Tagged EconomicsImperialism

During the run-up to the invasion of Iraq in 2003, anti-imperialist leftists commonly argued that the real motivation for the war was to secure the country’s oil supplies. “No blood for oil,” went a common chant at anti-war rallies.

Of course, opposing the war was absolutely the correct move. Whether the war was chiefly about oil is highly debatable, but if we grant for the sake of argument that it was, then we must also conclude that the price was uneconomical in the extreme. The cost of the invasion has run at something like $2 trillion, depending on the estimate. At the 2017 rate of U.S. oil consumption, and a price of $60 per barrel (roughly the going rate at the time of writing), $2 trillion could have purchased more than four years of supplies—which we have had to purchase anyway, in addition to the tremendous cost of war. Indeed, given that Iraq’s oil reserves are estimated at about 140 billion barrels, the United States could have bought nearly a quarter of Iraq’s entire reserves outright for the price of the war.

There were and are far cheaper ways to secure oil supplies than deploying hundreds of thousands of soldiers (and committing to a lifetime of future health-care costs), purchasing and maintaining tens of thousands of pieces of hideously expensive military hardware, operating a 7,000-mile supply chain for nearly a decade, and spending the money it took to stand up a new government in a foreign land.

Whether that war was definitionally “imperialist” or not, nobody can doubt the fact that the United States operates a global empire. It has military bases and soldiers spread across the globe, from Korea to Germany to Afghanistan. It meddles constantly in the affairs of other nations, from sanctions on Iran and Russia to effective control over the basic machinery of global finance. But the stupendous waste of the Iraq war points to an important, yet oft-neglected question: What is the economic basis of that empire? Is this empire economically necessary for us to maintain our standard of living? Or is it neutral vis-à-vis the majority of the American public—even possibly a net drain?

The empire is moderately beneficial to the broad American citizenry in some ways—for example, it allows the United States to take up a vast share of world resources and, in doing so, helps keep taxes low. But it mainly benefits a tiny minority of investors and corporate executives, who exploit American power to pillage developing countries with slanted trade deals and tax avoidance schemes, then keep the profits for themselves. And it gets even worse, because furthermore, those elites do not hesitate, in turn, to exploit the American population in ways that are similar to how they exploit the rest of the world’s poor. Americans who hold underwater mortgages, or who are paying through the nose for medicine, are victims of the exact same imperial machinery.
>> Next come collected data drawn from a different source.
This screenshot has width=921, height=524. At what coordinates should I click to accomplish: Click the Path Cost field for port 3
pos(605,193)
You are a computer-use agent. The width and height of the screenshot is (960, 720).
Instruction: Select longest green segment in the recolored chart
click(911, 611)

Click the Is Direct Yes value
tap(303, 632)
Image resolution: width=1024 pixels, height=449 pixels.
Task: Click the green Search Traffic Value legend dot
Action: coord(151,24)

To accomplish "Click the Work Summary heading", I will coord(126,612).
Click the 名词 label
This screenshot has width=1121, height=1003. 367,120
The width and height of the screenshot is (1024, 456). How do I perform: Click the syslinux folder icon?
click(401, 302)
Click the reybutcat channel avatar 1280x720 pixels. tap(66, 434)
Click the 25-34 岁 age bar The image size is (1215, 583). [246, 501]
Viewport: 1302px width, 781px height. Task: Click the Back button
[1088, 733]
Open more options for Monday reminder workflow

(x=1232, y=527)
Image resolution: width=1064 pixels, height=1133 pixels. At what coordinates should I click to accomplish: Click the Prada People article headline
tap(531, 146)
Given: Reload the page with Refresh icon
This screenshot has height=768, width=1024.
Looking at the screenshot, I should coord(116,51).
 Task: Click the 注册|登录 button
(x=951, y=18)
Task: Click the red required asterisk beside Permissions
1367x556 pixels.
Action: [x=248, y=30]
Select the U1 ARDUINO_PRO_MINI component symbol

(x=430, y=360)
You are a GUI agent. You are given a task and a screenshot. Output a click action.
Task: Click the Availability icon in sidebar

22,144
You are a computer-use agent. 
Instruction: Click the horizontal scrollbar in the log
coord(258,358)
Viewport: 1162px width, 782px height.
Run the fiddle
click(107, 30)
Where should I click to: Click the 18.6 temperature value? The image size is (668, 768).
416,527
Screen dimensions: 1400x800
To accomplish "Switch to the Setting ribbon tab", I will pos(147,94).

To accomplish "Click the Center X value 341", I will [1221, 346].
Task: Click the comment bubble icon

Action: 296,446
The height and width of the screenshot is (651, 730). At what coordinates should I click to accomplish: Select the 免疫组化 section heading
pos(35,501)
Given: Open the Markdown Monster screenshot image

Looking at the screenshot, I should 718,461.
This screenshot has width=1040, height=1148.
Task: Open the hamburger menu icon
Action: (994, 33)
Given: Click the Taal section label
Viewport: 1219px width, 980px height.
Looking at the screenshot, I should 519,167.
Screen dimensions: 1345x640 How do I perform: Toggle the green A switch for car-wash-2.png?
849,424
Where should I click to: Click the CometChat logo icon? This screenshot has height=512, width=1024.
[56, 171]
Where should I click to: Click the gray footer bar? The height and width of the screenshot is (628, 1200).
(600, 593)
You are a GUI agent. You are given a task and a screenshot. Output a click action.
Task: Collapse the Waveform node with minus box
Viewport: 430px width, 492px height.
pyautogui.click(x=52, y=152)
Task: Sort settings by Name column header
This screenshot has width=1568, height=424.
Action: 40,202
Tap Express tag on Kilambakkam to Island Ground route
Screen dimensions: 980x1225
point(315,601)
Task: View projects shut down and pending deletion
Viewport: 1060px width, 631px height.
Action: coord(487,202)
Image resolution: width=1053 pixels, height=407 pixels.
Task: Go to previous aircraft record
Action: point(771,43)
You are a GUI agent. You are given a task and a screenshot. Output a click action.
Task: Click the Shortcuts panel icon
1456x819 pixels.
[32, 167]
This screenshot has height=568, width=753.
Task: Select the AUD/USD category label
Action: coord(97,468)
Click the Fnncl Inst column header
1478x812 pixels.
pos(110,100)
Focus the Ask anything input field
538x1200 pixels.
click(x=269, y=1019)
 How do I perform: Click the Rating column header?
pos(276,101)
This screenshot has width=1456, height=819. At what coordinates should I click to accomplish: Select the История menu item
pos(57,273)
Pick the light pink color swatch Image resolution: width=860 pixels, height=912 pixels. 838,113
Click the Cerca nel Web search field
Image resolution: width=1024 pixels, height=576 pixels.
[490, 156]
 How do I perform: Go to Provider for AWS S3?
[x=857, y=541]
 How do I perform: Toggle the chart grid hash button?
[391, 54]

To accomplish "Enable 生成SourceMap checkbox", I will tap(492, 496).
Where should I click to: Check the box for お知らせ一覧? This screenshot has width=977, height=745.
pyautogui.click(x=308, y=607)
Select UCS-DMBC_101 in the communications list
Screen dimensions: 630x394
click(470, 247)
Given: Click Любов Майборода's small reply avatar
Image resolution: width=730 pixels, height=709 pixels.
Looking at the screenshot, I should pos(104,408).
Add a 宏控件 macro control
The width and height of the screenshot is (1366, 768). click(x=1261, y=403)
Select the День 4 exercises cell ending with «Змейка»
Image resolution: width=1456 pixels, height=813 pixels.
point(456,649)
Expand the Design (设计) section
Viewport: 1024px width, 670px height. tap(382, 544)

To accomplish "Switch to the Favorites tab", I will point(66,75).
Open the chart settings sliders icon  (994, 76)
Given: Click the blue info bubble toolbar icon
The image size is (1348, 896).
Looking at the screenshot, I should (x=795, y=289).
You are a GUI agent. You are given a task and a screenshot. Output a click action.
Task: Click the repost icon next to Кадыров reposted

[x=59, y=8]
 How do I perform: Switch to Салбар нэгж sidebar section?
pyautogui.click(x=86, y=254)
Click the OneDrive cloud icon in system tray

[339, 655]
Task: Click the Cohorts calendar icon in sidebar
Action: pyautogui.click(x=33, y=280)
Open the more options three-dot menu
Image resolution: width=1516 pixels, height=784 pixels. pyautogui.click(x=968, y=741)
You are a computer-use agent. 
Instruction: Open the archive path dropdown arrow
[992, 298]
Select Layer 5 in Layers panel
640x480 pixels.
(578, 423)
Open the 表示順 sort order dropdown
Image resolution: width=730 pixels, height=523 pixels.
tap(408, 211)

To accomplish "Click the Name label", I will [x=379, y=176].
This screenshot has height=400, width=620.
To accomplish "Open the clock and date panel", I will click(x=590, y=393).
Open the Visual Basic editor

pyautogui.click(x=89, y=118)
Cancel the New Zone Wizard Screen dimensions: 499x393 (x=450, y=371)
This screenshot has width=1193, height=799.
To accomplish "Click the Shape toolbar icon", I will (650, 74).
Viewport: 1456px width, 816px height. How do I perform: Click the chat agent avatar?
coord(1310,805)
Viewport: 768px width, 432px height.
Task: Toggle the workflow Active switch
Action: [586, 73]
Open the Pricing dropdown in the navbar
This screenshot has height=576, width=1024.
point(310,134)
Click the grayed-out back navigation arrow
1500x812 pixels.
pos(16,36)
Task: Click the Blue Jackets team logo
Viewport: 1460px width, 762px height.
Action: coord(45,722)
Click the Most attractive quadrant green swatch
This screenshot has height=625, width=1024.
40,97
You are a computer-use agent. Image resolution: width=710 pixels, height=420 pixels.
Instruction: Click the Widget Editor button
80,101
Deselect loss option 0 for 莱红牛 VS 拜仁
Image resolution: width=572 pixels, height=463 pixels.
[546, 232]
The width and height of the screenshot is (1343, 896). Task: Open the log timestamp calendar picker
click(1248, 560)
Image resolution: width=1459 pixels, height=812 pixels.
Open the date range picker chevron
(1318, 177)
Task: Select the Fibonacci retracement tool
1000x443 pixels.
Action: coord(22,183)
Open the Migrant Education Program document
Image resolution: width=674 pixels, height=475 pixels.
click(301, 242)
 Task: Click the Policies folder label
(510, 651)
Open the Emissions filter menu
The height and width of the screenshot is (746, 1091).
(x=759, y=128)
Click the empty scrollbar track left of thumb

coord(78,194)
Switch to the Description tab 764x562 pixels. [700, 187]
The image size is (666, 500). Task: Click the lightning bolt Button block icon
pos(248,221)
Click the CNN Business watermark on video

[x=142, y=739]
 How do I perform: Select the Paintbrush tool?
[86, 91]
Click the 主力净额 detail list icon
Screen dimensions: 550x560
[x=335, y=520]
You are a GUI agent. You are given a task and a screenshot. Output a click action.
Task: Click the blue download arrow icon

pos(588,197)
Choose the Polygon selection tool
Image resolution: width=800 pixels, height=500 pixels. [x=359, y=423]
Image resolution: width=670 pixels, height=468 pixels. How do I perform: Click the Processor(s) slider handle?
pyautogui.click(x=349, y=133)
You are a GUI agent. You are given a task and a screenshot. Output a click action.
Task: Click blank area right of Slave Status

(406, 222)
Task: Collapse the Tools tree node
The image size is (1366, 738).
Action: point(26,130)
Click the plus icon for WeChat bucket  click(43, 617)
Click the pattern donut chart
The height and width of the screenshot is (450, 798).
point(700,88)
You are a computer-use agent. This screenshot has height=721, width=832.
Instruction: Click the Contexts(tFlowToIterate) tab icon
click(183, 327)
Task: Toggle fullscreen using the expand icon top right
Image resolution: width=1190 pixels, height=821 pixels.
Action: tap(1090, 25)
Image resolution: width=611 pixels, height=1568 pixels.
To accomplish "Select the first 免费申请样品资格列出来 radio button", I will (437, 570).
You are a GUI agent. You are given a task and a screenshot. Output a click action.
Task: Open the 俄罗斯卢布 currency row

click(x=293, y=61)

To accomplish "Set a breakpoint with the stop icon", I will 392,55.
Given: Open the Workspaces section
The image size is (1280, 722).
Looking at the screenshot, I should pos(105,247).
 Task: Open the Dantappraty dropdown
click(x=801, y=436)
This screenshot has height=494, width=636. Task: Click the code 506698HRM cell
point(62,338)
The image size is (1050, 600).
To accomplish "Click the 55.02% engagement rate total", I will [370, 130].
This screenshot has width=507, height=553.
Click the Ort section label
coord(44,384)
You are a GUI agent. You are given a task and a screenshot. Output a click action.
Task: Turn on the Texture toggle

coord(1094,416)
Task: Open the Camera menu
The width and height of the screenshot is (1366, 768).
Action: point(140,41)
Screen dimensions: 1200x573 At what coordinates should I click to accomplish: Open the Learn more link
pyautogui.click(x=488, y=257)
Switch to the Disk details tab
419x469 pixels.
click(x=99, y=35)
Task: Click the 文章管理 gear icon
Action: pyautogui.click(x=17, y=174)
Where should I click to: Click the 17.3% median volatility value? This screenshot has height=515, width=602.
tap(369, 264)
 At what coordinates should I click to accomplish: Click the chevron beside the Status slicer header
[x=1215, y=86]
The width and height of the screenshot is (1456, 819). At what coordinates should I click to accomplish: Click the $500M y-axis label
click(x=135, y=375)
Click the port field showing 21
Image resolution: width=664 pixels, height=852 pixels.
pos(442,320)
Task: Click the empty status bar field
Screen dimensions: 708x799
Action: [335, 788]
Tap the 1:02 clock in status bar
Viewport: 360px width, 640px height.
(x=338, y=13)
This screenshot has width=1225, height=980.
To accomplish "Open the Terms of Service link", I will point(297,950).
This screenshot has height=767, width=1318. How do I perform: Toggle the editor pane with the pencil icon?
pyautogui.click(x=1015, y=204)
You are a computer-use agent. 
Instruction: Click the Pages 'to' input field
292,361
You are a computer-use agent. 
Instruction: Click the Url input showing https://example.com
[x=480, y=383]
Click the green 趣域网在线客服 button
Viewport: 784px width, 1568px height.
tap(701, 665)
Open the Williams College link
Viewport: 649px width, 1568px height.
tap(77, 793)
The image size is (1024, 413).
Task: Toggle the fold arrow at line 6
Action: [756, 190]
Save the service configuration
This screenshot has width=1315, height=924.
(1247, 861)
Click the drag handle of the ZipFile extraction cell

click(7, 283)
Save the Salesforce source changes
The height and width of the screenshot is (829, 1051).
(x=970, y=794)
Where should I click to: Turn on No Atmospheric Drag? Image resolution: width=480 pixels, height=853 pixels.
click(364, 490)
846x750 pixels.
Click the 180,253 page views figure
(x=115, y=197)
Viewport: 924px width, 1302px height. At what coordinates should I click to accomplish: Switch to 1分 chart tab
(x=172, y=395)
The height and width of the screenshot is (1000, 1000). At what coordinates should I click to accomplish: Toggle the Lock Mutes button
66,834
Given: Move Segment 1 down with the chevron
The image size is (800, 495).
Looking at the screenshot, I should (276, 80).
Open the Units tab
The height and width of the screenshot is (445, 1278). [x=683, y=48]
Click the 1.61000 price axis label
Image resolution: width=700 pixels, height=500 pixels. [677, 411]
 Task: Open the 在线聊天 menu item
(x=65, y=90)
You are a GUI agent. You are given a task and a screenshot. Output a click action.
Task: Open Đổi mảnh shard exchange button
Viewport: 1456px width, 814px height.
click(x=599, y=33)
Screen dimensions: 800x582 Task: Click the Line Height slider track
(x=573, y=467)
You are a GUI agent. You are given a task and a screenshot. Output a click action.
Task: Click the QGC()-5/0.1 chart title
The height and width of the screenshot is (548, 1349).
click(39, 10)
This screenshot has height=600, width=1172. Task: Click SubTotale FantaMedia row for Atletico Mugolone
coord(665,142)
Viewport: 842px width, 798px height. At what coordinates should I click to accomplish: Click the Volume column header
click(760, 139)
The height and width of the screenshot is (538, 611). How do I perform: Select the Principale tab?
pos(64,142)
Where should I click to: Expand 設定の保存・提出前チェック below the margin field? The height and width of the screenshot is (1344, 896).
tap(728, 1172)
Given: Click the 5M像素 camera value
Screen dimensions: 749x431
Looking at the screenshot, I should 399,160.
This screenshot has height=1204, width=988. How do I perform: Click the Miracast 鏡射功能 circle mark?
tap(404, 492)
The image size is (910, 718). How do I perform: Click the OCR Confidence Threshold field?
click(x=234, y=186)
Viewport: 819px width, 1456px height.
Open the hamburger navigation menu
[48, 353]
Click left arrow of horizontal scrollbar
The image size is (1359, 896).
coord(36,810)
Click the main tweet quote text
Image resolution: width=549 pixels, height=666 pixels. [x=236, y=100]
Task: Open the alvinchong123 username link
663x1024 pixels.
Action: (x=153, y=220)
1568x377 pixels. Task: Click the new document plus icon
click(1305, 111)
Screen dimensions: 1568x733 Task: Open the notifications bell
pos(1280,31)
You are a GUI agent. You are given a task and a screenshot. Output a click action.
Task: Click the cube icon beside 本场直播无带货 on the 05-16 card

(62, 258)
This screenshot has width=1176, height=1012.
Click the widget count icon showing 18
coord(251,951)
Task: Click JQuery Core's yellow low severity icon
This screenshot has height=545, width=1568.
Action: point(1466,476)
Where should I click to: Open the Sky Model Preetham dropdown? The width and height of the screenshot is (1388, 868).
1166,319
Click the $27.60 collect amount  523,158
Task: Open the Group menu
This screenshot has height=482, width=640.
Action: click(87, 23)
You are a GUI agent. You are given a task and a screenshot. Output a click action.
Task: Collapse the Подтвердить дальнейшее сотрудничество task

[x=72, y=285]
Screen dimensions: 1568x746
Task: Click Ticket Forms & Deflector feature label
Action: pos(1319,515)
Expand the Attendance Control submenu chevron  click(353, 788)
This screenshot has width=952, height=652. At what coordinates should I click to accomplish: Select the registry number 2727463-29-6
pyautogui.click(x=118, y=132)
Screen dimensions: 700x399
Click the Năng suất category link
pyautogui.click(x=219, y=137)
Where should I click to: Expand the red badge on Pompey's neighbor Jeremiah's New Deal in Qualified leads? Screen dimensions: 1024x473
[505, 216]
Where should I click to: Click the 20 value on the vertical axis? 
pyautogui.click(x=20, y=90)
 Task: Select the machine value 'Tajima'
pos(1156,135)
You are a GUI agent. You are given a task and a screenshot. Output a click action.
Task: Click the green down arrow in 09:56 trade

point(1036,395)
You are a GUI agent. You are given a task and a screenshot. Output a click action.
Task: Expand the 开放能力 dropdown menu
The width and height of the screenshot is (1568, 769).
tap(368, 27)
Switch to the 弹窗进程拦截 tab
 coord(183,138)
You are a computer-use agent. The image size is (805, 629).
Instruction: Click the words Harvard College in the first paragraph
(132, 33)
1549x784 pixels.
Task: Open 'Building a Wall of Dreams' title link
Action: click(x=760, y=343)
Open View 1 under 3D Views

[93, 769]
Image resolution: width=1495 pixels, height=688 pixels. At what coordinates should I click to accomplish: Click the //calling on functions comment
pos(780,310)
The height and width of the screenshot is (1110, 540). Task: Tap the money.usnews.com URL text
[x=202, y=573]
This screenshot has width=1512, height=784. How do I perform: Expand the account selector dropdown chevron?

Imperialism has changed a great deal from the glory days of the British Empire. Today its primary function—carried out at awesome expense to the U.S. taxpayer and soldiery, not to mention poor nations—is to protect the profits of a small class of business elites. The welfare of the American public barely enters into the equation at all. So even setting moral questions aside, the empire simply isn’t worth it.

And if we were to dismantle the empire, almost everyone, Americans included, would benefit. The portions of it that are most directly exploitative harm American citizens just as they do poor foreigners. And while it would take a drastic overhaul of the American economy to make it more efficient, Americans could enjoy the same prosperity they currently do while not victimizing the Global South.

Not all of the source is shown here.